LA RESURRECCIÓN DE LÁZARO Y OTRAS RESURRECCIONES
La Palabra de Dios de este domingo nos pone ante la muerte y la vida, como un binomio que está presente en cada momento de la existencia. El recorrido bautismal de la Cuaresma permite comprender la muerte a nivel más profundo y próximo que la simple desaparición física, sin excluirla, obviamente. Pero al mismo tiempo es ocasión para revelarse Jesús como esa vida que supera cualquier muerte, y que anuncia su misma resurrección.
La lectura de Ez. 37,12-14 prepara en el Antiguo Testamento la reflexión sobre la resurrección. Lo curioso es que los huesos secos, que es el texto que precede al proclamado en la Liturgia, esos sobre los que se forman nervios y músculos, piel y vida, se refiere a la situación del pueblo de Israel luego de unos 40 años en el exilio, en Babilonia. No podían abrigar ninguna esperanza de restauración, hasta que el profeta lo anuncia con esa dramática imagen: una especie de osario desparramado en el desierto. La fidelidad de Dios conduce a considerar su fidelidad más allá de la muerte, y no solo de manera colectiva sino individual: el olvido de sus hijos en la tumba, ya refiriéndose a la muerte física, repugna el amor fiel que manifiesta Dios en sus acciones.
La segunda lectura aborda otro tipo de muerte o decadencia, sin que sea permitido tampoco divorciarlas como simples acepciones de una misma palabra. La traducción de “cuerpo” en lugar de “carne” introduce una confusión: el problema no es la materialidad de la vida humana (cuerpo) sino la decadente vulnerabilidad de la existencia (carne). Lo primero se traduce como “soma”, pero lo segundo como “sarx”. En el capítulo dedicado al Espíritu Santo, este hace nuestra “sarx” esté muerta para vivir (incluso corporalmente), según el Espíritu.
El Evangelio es bien singular. Todo ocurre de una manera que nos deja perplejos. El amigo de Jesús, Lázaro, está muy enfermo. Le avisan al Maestro y Él se hace el demorado. Una respuesta, que en otra persona sonaría autosuficiente, es la que ofrece: “no es de muerte”. Dos días después emprende el viaje a Judea desde Galilea. Jesús habla de la muerte como si se tratase de un sueño. Como no le entienden, dice que su amigo murió.
Cuando llegan ya su amigo tiene cuatro días de difunto.

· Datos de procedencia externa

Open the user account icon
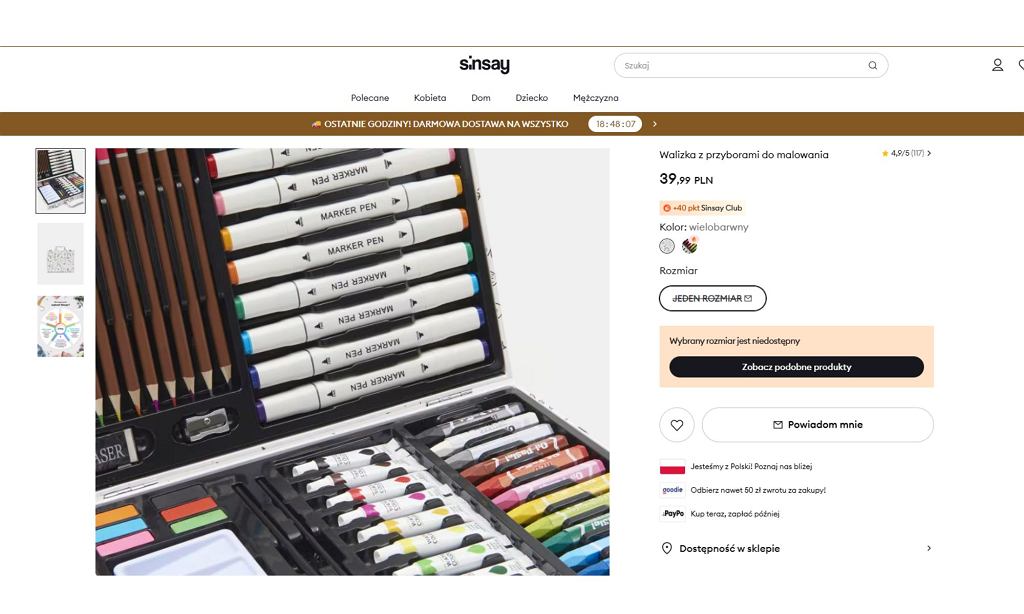1024x614 pixels. (x=997, y=65)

Primero le sale al paso Marta, con una especie de reclamo amoroso y reverencial, y luego María. Jesús termina llorando, aún cuando afirma que Él es la resurrección y la vida. El velo de dolor sirve para manifestar, de palabras y obras, la magnificencia de su identidad y la relación con Dios Padre.

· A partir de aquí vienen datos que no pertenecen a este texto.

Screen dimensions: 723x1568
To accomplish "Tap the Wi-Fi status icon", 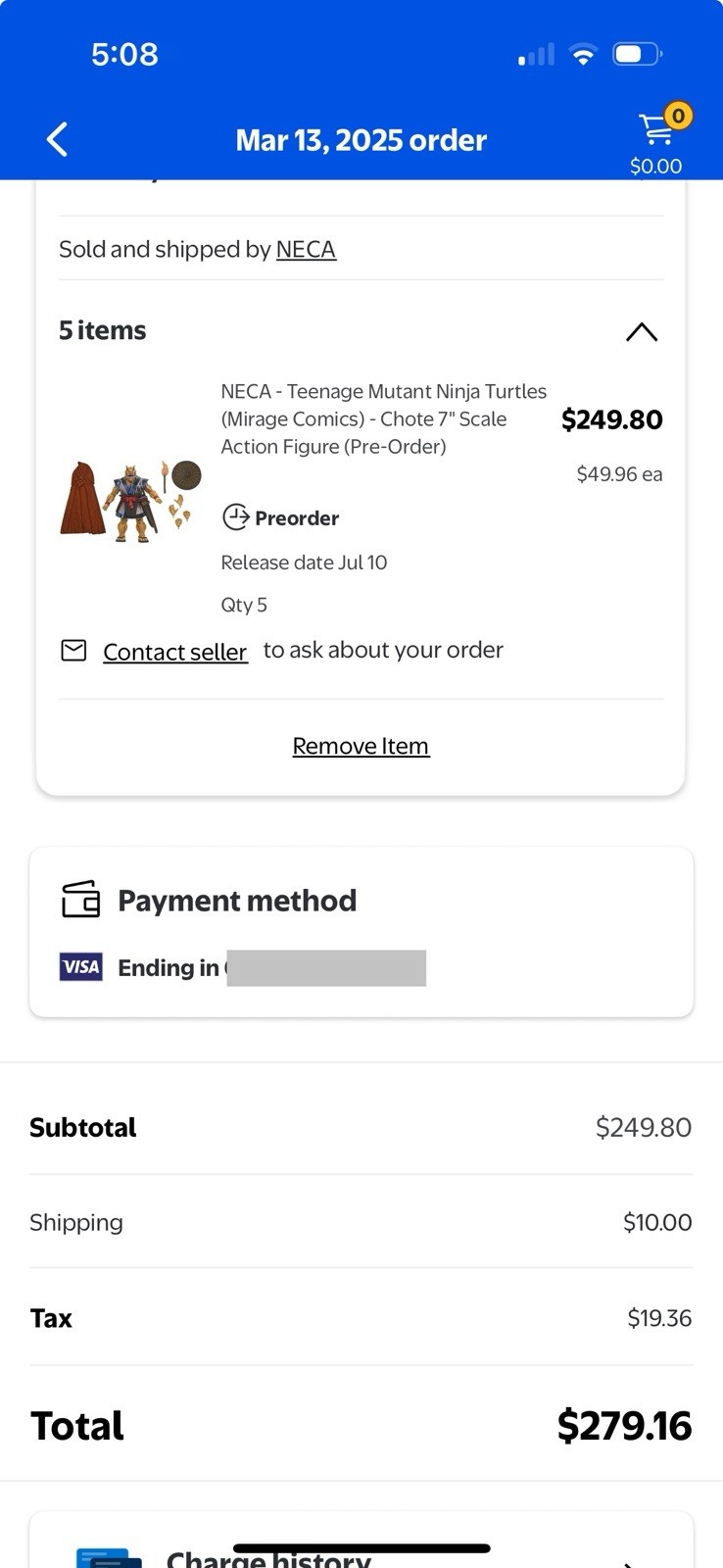I will [583, 55].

Jesús llama a Lázaro por su nombre, semejante a Dios el primer día de la creación. El muerto resucita y la gente cree en Él. La escena prepara, tanto en el Evangelio como en la Liturgia, la proximidad de la Pasión: la identidad de Jesús con su poder de salvación se revelará y realizará plenamente con su resurrección.
Es claro que las lecturas tocan de cerca de todos aquellos que tienen un ser querido en fase terminal. Más si no se consigue estar físicamente a su lado. Pero la muerte, como indica la carta a los Romanos, no se limita a la vida física. Incluye la muerto como situación espiritual. En la línea bautismal y para aquel que se tome en serio la vida espiritual, la muerte interior es un proceso del que somos rescatados únicamente por la proximidad de Jesús y su Palabra. Es Él quien actúa en nosotros y hace brotar una capacidad de entrega que no tiene explicación humana satisfactoria.
En este mundo de muerte diversa y variopinta, volvernos a Dios puede resultar más que una alternativa una decisión irrenunciable. La muerte espiritual no es una muerte simbólica y poética. La muerte espiritual es la explicación última de la capacidad de odio y violencia que hay en las personas. Es explicación sobre la radical elección de dar la espalda al sufrimiento concreto de los semejantes, con rostros definidos. No incluye solo fenómenos como la criminalidad, droga, prostitución… sino también las estafas, los negocios fraudulentos, la comercialización de la dignidad y la muerte, la maquinaria política que devora vidas inocentes, los números azules en las acciones que no toma en cuenta las necesidades urgentes de trabajadores o del usuario final, de la mercantilización de la salud y tantos otros.
Esa muerte, que ata pies y manos, puede ser radicalmente superada por la llamada de Dios a la vida, a vivir. Permaneceremos impotentes si solo confiamos en la capacidad de organización y de diseñar estrategias, porque superaremos unas situaciones para confundir otras igualmente degradantes con la liberación anhelada.